The afternoon passed and I stayed at 3 cm until 5:00 ish. In came everyone and their ticking clocks, asking me what we wanted to do. Actually, I misrepresent my midwife: she did ask me what I wanted to do: Increase Pit drip to 7-8 and wait a bit longer, break water, or do nothing, and she made it clear I was under no time pressures. BUT, I still felt the ticking anyway.
I’d told her that once I reached 4cm things would be over within a few hours, so we decided to up the pitocin and break my water once I reached 4cm.
6pm came, I’d reached 4 cm. They gently broke my water, and by 7pm, I was feeling some discomfort.
From the experience of my previous births, I recognized this pain, albeit very dull, and very not real life. I was entering transition. I could actually feel the urge to push, and as each contraction came like a (generally painless) wave, I breathed through as if I were laboring without medication. I began a few “practice” pushes without telling anyone because I knew it wasn’t time for knees to chest yet. But all of the sudden, it was time!
So here’s where during the hour and a half that I pushed, and they kept giving me oxygen, and the baby was S T U C K on my pubic bone, and my cervical lip yet again had to be pulled back by my midwife, I had a hallucination that I was no longer giving birth in a room, but up in fluffy, white clouds, with a bright blue sky, surrounded by angels who were watching and praying to our Creator for me and for baby, and waiting, waiting, waiting with such joy and excitement. Such a vivid hallucination that I wonder if that’s what actually happens for each birth that has ever and will ever take place. It makes sense if one understands the love God has for each life he creates.
Can you imagine the angels standing watch over your birth, your neighbor’s birth?
It was a few hours later as I sat nursing Dominic in the night that I realized I’d never left the hospital room at all. I looked around myself thinking, where did the bright sky go? All those clouds… did I get wheeled into a different part of the hospital at some point???” Kind of a Spare Oom Wardrobe experience. If hospitals could market a “let us take your birth experience to new heights” campaign, I bet they would.
Yes, I reached a hopeless point of frustration during pushing… I have grown accustomed to pushing for 20 minutes and having a baby in my arms right quick. So after 45 minutes I remember being so terribly frustrated. “Well, his hair is birthed,” someone said. I laughed and then cried at the report of “lots of dark hair.” I always push laying on my back, and this time, as Dominic’s head finally made it past my pubic bone, you know what that child did?
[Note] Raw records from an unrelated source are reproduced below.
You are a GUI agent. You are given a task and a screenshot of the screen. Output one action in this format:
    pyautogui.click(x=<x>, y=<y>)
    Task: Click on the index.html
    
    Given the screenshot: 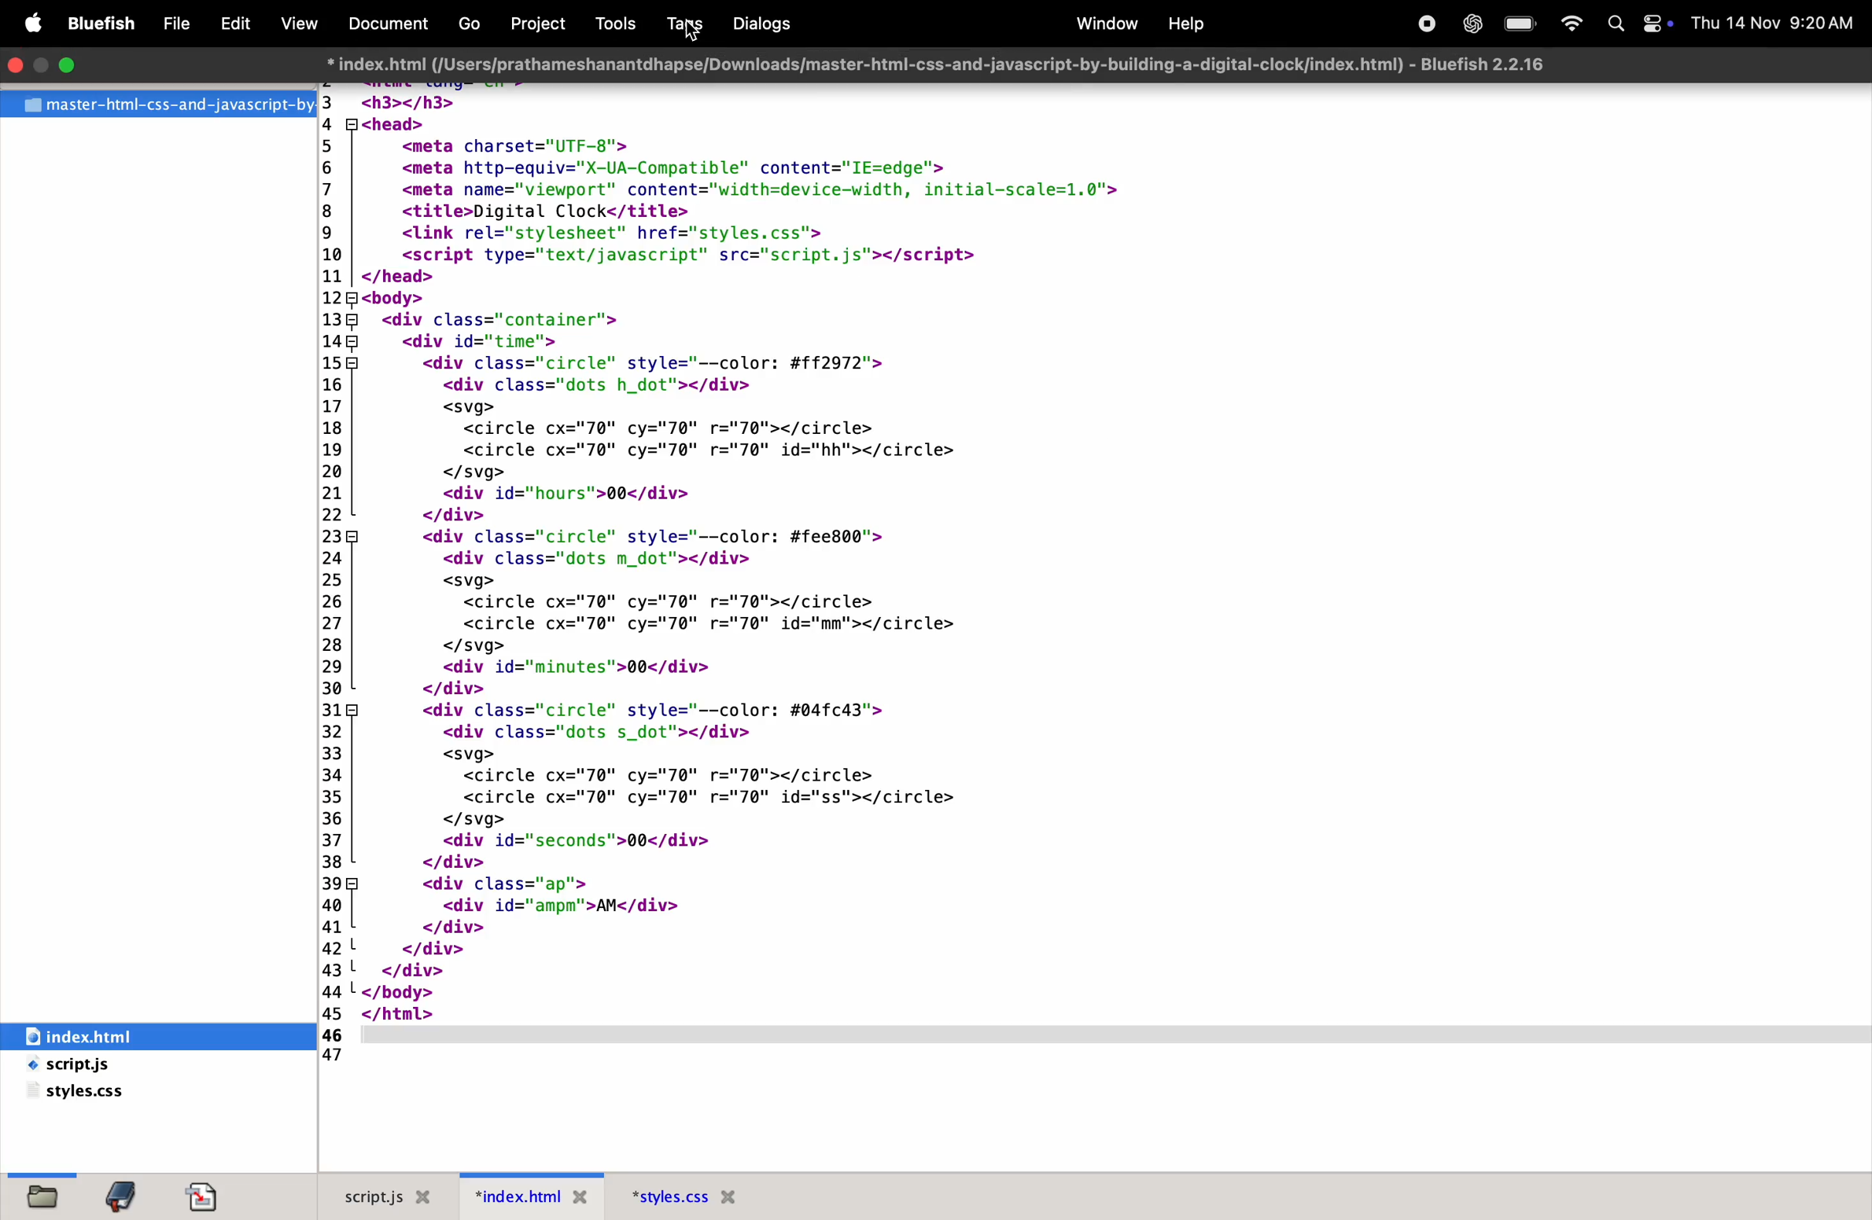 What is the action you would take?
    pyautogui.click(x=534, y=1195)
HE LITERALLY STRETCHED HIS LEGS OUT IN THE WOMB.
À la:
I legitimately had to press my hand into my stomach to serve as a spring board for him to stretch his little feet into WHILE I WAS ALSO PUSHING. Craig, meanwhile, had been helping me curl up around my stomach and hold that position while pushing; a job I would have not been able to do at that point because I was exhausted.
Then, my midwife said “okay, this is the one, let’s do it with this push” and I thought she was just saying that to give me a last bit of oomf behind my push, but I looked down and saw Dominic’s little scrunchy face come right out from between my legs, and all the nurses and midwife exclaimed “a total OP!” Which means occiput posterior, which means completely sunny-side up, which explains why he was so stuck. (Look all that up on Spinningbabies.com , I ain’t explaining any mo’)
And now, after all that drivel, I hope the birth announcement I made a month later, while sitting in bed at night with a snuggly fat hobbit, makes a bit of sense.
The end.
{P.S. If there’s any takeaway I want it to be this: SKIP HOSPITAL FOOD COMPLETELY and get your husband to run to your favorite places for takeout and eat like kings and queens for the next 24. You’ll pat yourself on the belly back.)